Please scroll down to read all posts in this series.

RE-POSTED: getting the leaven out: THE HEART/the leaven is out, but is it out?

Note: This post is part of a series. Please scroll down for other posts and introduction.


"Any leaven that may still be in the house, which I have not seen or have not removed, shall be as if it does not exist, and as the dust of the earth"... from the Haggadah


"It is a positive commandment of the Torah to remove the leaven before the time when it is forbidden to eat it, as it is said: 'the first day ye shall put away leaven out of your houses' (Exodus 12:15)... What is this removal of which the Torah speaks? It is that one should annul the leaven in his heart and consider it as dust; and he should take to heart that there is no leaven at all in his possession and that all the leaven in his possession is as dust, and as something of which there is no need whatsoever..." -Moses ben Maimon

Now in the middle of the Feast of Unleavened Bread, I am nearing the end of this series of posts. As we consider the words above, if we have indeed thoroughly cleansed our homes and neglected to cleanse our hearts in preparation for Passover, we have prepared in vain.

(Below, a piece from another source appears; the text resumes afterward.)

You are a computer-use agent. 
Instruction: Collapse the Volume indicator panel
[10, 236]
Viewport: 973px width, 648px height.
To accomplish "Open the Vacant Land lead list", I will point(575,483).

Fortunately, it is never too late nor too time-consuming to cleanse your heart before a loving G-d. This Passover season, as we remember and celebrate our own redemption from slavery and bondage to sin, let us also use this ever-appropriate time to get our hearts right with the Master who granted us our freedom. Although we are saints who still sin, He is always waiting, willing, and able to forgive us for our sins. Take some time over these remaining days of this Feast to confess, and ask for forgiveness for, your transgressions... and I plan to do the same.
Here are some Scriptural verses on the benefits of confession of sin: Proverbs 28:13, Psalm 32:3,5, Isaiah 1:18, Psalm 103:12, 2 Chronicles 30:9, 1 John 1:6-7, Romans 8:1, and Hebrews 10:19, 22.
For those of us who celebrating Passover, eating unleavened bread (matzah) and have tasted the bitterness of the herbs (horseradish) on the seder plate, these are excellent physical representations of the heart of Pesach for believers. Our Messiah, our Passover Lamb, died because of our sins, so sometimes remembering that can truly give us the strength we need to continue striving with a sinful nature and living for Him in a sinful world. While recalling our past sins and confessing our current ones, our gratitude to G-d for His deliverance is multiplied. As Philo of Alexandria wrote so many years ago, "and so, we who desire repentance eat the unleavened bread with bitter herbs, that is, we first eat bitterness over our old and unendurable life, and then [we eat] the opposite of overboastful arrogance through meditation on humility, which is called reverence. For the memory of former sins causes fear, and by restraining it through recollection brings no little profit to the mind..."
With that said, I wish you a bitter and sweet... solemn and joyous... tearful and freeing... Feast of Unleavened Bread! Let's celebrate our beautiful redemption and our wonderful Savior! Chag Sameach!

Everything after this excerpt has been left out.